Le problème posé par les fragments de plastique et de polystyrène est multiple :

  • De petite taille, ils peuvent être ingérés par les animaux et oiseaux marins, ce qui provoque ainsi des occlusions ou blocages dans leur système digestif, induisant une impression de satiété et les empêchant de se nourrir correctement. On estime que 90% des oiseaux de mer ont des fragments de plastique dans l’estomac (Surfriders).
  • Ils peuvent contenir des additifs (bisphénol A, phtalates, …) pouvant être libérés lors de leurs dégradations et avoir un impact toxique sur les écosystèmes.

2/ Les premiers résultats de Plastique à la loupe (sur la période 2020-2021)

Dans le cadre de Plastique à la loupe, les collégiens et lycéens participants ont été amenés à s’intéresser aux fragments non identifiés de plastique de taille supérieure à 2,5 cm, qu’ils trouvent sur les plages ou sur les berges des cours d’eau. Cette catégorie regroupe les fragments en mousse synthétique, en polystyrène expansé et en tout autre type de plastique. Voici ci-dessous les résultats qui en sont ressortis.

En chiffre

Pollution fragments de plastique

6 359 fragments retrouvés sur l’ensemble des 94 sites étudiés.

frgts1

Les fragments sont retrouvés à part égale sur les berges (55%) et sur le littoral (45%).

frgts2

8% des macrodéchets collectés sur l’ensemble des sites étudiés sont des fragments non identifiés de plastique supérieurs à 2,5cm. En effet, sur le littoral et sur les berges, ce sont les deuxièmes déchets les plus nombreux !
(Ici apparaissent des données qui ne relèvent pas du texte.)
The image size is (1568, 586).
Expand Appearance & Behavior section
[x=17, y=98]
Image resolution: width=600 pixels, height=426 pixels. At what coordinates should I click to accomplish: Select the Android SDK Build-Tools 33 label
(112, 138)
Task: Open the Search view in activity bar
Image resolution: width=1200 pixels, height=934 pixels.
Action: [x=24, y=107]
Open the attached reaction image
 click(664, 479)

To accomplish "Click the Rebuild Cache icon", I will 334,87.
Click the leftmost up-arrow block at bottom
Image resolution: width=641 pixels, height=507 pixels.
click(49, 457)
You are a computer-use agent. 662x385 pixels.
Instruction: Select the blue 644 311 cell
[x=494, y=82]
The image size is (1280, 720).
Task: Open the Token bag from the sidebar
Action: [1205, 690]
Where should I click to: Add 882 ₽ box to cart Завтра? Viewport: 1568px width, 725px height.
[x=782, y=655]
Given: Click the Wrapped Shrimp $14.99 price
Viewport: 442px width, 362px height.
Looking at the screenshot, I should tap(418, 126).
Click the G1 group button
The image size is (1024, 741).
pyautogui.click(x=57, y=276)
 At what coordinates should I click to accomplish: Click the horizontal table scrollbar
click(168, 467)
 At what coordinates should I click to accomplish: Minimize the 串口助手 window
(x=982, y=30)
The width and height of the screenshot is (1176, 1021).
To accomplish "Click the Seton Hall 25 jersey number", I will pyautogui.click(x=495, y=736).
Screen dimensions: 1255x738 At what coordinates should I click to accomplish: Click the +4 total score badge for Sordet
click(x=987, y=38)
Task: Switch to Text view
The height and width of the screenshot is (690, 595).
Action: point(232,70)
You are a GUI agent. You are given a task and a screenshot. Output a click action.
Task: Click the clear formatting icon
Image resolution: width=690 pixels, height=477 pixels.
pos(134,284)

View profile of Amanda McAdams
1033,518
En représentation cartographique

Sur le littoral, 32 des 37 sites étudiés sont pollués par des fragments avec un maximum localisé en Manche/Mer du Nord (le site Am3 où l’on trouve près 658 fragments non identifiés sur 100 m). De plus, la médiane1 des sites littoraux est conséquente : 37 déchets/100m !

En revanche, sur les berges des cours d’eau, la médiane est de 11 déchets/100m et 19 sites sur les 57 sites étudiés ne sont pas pollués par les fragments. Le maximum de pollution sur une berge est situé sur la Seine (site No7) avec 1 060 déchets/100m.

1 La médiane correspond à la valeur « x » qui partage en deux la série de données. Il y a autant de valeurs inférieures à la médiane « x » que de valeurs supérieures.

Points de vigilance sur l’interprétation de la carte

La carte montre pour chaque site la quantité de déchets collectée au temps t du prélèvement, constituant ainsi une photographie en « instantané » de la pollution du site par les fragments non identifiés de plastique et polystyrène. Pour chaque site, les résultats obtenus sont dépendants des événements précédant le prélèvement (conditions météorologiques, regroupement de population, évènement de nettoyage…).

Au-delà du paramètre temporel, la configuration spatiale de chaque site influe aussi sur l’accumulation ou non de déchets sur la plage ou la berge (berge convexe/concave, pente, exposition au vent, courant…).

Ainsi, lorsque l’on veut comparer des sites entre eux, il est important de garder à l’esprit que les différences remarquées ne sont pas seulement dues au degré de pollution d’une région, mais surtout aux paramètres temporels et à la configuration spatiale du site.